** Opening Data listing block **

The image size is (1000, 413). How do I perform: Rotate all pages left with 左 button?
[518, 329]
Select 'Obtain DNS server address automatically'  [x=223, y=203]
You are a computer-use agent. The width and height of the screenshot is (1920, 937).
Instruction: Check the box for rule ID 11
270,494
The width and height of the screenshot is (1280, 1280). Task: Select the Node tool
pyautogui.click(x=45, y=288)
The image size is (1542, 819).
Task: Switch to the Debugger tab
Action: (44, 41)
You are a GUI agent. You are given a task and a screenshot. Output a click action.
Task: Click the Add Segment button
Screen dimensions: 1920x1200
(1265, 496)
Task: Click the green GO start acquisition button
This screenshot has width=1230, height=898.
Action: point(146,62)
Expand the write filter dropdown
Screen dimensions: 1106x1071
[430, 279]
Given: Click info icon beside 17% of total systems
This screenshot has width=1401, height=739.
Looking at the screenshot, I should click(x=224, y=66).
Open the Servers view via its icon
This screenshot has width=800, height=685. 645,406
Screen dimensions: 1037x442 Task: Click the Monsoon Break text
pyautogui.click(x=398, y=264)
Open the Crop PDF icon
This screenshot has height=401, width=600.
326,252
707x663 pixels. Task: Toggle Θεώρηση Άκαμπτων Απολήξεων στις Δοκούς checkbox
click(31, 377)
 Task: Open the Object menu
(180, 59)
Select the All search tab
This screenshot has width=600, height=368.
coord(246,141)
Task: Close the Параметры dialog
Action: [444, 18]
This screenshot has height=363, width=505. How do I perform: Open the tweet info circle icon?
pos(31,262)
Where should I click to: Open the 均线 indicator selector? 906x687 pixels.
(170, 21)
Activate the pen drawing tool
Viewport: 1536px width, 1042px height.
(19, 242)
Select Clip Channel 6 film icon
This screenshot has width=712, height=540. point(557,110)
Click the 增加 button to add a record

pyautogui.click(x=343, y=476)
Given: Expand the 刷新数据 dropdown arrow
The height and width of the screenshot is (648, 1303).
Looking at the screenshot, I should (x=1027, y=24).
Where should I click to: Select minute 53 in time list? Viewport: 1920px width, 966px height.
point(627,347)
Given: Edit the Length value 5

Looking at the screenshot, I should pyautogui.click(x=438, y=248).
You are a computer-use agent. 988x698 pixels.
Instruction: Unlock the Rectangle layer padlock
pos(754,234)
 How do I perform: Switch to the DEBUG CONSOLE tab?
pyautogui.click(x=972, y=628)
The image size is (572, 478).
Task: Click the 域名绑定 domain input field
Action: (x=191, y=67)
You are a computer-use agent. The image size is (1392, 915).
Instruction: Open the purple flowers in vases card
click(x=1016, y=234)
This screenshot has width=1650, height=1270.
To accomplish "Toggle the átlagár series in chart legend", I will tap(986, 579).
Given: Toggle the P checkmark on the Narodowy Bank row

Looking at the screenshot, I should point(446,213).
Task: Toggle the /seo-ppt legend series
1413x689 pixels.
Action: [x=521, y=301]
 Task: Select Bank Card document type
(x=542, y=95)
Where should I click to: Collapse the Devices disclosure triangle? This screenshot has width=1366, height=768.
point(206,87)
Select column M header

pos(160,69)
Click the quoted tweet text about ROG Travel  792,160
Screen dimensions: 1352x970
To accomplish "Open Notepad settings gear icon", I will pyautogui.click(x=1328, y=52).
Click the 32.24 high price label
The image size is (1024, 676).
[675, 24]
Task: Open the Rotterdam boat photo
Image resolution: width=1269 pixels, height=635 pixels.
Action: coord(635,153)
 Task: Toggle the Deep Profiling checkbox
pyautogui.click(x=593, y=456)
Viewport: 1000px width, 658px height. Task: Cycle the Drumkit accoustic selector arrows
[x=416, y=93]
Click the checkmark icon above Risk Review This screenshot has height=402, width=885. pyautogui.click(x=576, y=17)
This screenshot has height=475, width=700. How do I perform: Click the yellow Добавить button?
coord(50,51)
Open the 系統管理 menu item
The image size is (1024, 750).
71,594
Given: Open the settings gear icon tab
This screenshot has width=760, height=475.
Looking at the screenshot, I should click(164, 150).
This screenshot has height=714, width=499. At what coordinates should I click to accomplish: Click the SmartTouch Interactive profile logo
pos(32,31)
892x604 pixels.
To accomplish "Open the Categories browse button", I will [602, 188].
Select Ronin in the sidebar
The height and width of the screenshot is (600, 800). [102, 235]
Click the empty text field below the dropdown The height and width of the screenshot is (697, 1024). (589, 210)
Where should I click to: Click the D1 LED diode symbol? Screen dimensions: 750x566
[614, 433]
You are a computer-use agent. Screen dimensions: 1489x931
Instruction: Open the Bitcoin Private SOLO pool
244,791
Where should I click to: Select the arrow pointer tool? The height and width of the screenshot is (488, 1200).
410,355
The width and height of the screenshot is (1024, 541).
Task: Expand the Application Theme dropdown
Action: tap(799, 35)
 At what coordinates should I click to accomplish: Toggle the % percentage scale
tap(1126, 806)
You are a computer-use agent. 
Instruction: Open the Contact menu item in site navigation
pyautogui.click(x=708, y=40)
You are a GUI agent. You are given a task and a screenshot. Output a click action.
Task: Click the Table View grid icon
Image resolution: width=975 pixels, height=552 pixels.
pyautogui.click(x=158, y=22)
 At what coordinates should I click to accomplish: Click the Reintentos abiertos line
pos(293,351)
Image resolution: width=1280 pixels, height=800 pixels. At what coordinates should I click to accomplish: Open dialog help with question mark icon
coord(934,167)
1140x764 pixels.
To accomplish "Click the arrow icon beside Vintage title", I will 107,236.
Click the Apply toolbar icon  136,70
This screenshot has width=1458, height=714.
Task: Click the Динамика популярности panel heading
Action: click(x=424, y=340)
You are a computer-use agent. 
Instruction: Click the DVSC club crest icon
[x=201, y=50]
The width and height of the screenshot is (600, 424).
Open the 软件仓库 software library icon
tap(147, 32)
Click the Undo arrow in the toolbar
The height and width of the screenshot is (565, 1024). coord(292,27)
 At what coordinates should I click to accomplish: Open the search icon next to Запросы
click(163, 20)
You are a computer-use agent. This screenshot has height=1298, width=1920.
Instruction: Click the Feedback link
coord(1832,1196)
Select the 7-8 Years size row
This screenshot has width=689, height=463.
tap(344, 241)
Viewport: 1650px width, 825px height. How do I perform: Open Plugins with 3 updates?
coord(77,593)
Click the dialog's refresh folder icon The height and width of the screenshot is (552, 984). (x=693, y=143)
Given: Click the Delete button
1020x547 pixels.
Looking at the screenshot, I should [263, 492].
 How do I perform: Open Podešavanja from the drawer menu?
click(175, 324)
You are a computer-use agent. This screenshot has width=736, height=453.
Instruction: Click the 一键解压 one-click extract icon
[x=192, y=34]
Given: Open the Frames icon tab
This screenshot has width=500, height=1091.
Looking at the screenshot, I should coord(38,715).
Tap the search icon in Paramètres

** Closing Data listing block **

Everything from the first line of the material through the line containing "You are a computer-use agent. The width" is to be printed exactly; lines after that are to be left out.

Task result
The image size is (1000, 413). How do I perform: Rotate all pages left with 左 button?
[518, 329]
Select 'Obtain DNS server address automatically'  [x=223, y=203]
You are a computer-use agent. The width and height of the screenshot is (1920, 937).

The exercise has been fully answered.